Taking a cue from the Joker’s philosophy, “Introduce a little anarchy. Upset the established order,” Metro Boomin, 21 Savage, and Offset connected for the one-off project, Without Warning, that arrived just as the title suggests. The ten-track collection finds the trio striking fear into the hearts of those who oppose them, although, lyrically 21 and Offset duke it out for the position of the album’s primary emcee. While the rappers rap, Metro remains consistent as one of the best producers in today’s culture. To much of the 24-year-old producer’s credit, Without Warning is a cohesive effort that benefits greatly from his presence. Sure, “Ric Flair Drip” is the record that’s been unanimously voted as the album’s hottest, it’s 21’s bars on “Mad Stalkers” that highlights the pure disrespect that Without Warning offers, “Rims staggered, bad bitch I’ma bag her/ On my face, issa dagger/ Private flights, I’m a jet lagger/ Bitch you ain’t got no standards/ Where’s your manners?”
Based on the earworm that is Sonder and, his own debut, Sonder Son, Brent Faiyaz is going to find his way into the Best New Artist category at the 2019 Grammys. But before then, the buzz will have move past his niche market. The aforementioned projects were two undeniable releases this year, but its promotion was more word of mouth than widespread. But that’s no issue, because, after all, “Crew” initially debuted in 2016. So as a slow burn is expected, do know that this gifted singer’s heartfelt album is a promising snapshot of things to come. At 12 tracks, the record is held together by short interludes and, at times, moments you won’t typically expect from an R&B album. On “Nobody Cares,” he begins with the following: “Shit is deeper than Neiman Marcus or your Hollywood starlets/Underneath there’s niggas starving, impoverished / People don’t give no fucks, nigga / Trump don’t give a fuck/Your niggas don’t give a fuck / Your favorite artists don’t give a motherfucking fuck.” There’s nothing sing-songy about that one bit. Yet still, even with all its quirks, there’s a transparency that bleeds into the melodies thus making it one unskippable listen.

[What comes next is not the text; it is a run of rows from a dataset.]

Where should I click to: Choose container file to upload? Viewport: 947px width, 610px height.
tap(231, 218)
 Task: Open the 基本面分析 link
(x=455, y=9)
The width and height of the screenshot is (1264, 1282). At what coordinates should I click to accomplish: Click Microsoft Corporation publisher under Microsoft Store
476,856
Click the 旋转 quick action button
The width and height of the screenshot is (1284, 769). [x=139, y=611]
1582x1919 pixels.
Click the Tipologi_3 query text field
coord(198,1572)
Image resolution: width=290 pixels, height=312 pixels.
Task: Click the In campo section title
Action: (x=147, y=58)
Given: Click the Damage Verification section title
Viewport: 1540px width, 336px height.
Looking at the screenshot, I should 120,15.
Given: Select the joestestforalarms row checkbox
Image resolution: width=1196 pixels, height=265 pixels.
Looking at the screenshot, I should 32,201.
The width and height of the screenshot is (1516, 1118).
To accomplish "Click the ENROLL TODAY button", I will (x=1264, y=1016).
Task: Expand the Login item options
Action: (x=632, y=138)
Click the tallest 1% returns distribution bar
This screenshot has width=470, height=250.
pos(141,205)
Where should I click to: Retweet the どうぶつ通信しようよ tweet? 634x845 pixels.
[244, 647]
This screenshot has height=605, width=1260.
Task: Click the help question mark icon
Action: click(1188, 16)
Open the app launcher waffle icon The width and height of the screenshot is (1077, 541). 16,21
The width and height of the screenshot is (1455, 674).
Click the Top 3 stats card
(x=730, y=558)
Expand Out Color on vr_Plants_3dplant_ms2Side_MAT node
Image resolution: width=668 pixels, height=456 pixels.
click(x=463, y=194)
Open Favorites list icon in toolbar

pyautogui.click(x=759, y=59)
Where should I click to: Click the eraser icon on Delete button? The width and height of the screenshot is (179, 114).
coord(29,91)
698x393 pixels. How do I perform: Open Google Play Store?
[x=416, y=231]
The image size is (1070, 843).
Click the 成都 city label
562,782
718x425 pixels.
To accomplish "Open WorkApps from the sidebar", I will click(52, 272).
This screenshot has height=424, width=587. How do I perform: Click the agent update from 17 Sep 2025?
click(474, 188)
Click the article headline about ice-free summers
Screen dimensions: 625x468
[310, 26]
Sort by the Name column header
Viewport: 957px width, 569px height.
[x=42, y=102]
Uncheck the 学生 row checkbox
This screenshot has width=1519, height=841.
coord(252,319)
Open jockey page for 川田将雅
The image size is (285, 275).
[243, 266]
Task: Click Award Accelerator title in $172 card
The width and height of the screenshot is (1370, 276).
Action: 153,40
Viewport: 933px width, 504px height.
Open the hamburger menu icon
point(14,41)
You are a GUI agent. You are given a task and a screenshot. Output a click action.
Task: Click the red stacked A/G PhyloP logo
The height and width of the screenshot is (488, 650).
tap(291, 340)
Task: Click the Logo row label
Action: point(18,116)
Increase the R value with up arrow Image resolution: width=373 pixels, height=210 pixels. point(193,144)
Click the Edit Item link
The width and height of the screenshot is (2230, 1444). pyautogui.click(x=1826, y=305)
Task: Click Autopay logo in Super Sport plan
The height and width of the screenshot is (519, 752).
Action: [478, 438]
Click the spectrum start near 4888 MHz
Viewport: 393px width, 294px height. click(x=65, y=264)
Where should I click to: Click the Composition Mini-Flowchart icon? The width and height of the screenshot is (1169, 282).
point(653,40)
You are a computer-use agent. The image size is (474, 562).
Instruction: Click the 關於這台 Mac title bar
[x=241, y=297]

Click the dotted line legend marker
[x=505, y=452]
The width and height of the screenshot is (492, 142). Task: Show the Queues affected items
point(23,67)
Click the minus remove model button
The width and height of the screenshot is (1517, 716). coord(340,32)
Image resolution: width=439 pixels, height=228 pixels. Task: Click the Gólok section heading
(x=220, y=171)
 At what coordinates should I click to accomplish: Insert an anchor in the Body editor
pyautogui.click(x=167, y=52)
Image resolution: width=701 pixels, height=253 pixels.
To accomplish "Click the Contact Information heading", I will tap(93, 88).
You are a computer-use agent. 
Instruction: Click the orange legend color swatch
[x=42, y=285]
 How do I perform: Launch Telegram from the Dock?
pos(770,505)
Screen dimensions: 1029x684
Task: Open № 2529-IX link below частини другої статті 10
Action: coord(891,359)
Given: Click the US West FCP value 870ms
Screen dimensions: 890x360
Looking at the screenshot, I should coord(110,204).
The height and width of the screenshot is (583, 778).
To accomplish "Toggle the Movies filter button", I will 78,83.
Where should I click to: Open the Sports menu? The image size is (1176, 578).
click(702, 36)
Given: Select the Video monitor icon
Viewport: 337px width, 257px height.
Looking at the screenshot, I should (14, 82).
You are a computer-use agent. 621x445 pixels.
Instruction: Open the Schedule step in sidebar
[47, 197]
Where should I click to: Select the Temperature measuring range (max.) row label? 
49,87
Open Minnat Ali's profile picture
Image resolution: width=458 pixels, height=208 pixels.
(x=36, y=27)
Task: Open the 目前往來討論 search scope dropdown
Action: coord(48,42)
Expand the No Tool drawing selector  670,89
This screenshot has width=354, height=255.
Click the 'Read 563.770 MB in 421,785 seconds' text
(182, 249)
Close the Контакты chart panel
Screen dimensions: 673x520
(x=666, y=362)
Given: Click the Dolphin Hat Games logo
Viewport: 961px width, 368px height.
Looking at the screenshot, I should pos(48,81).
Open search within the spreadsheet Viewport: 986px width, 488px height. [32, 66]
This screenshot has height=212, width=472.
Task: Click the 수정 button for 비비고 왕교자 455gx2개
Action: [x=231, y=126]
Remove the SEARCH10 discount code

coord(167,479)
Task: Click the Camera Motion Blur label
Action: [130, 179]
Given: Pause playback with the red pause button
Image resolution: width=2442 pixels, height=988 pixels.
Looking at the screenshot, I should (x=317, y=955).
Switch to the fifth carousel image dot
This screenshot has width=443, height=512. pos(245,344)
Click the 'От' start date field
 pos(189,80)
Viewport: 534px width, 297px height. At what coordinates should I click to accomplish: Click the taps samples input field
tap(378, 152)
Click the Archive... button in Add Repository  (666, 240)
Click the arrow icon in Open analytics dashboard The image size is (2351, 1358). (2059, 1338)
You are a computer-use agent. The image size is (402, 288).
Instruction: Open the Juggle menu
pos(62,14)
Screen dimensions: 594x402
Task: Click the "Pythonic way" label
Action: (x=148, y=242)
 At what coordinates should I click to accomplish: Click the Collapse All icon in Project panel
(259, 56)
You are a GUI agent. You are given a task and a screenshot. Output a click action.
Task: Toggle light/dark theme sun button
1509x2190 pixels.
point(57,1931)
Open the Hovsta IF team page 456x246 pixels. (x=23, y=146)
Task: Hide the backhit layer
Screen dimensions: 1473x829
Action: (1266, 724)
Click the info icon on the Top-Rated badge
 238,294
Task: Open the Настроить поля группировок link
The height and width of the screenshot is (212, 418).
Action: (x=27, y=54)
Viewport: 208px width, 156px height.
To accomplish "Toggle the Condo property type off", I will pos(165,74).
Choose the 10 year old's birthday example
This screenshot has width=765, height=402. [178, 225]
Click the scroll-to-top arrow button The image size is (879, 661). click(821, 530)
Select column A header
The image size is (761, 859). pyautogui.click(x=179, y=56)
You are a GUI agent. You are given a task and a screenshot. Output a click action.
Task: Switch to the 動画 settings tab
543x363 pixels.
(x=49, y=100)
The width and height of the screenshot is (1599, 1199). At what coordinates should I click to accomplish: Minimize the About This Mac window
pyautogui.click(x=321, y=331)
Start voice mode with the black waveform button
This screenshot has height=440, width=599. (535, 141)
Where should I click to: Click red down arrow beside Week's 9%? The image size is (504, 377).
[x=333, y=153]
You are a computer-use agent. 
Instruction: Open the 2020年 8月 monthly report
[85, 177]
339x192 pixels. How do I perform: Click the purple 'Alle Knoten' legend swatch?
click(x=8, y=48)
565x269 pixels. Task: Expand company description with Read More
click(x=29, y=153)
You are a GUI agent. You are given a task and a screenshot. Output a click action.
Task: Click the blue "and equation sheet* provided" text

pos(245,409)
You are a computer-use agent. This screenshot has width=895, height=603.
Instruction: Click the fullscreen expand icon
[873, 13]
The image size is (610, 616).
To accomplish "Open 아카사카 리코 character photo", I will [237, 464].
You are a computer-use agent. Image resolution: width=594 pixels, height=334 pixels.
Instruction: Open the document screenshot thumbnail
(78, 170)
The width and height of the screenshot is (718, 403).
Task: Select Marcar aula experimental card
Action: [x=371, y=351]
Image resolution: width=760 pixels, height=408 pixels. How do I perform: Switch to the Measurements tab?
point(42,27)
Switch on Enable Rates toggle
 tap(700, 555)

You’ve heard the jokes and seen the memes making light of the massive listening undertaking of Heartbreak on a Full Moon. A tracklist of 45 songs had people like, “I just got through season 1 of Chris Brown’s new album.” Definitely going through a few dozen songs in one sitting is time consuming, but nobody can front on the abundance of quality that C. Breezy brought to the forefront this past November on one project. Heartbreak isn’t just a masterpiece that had half a dozen records in heavy rotation at a time, but it was also a mastermind play that had all the songs streaming going towards the album’s overall sales. Brown went Gold in just a few days, Platinum in less than a month, and that’s not not to mention the unbelievable 39 other Gold and Platinum certifications he received in 2017 alone for an assortment of hit records released throughout his career.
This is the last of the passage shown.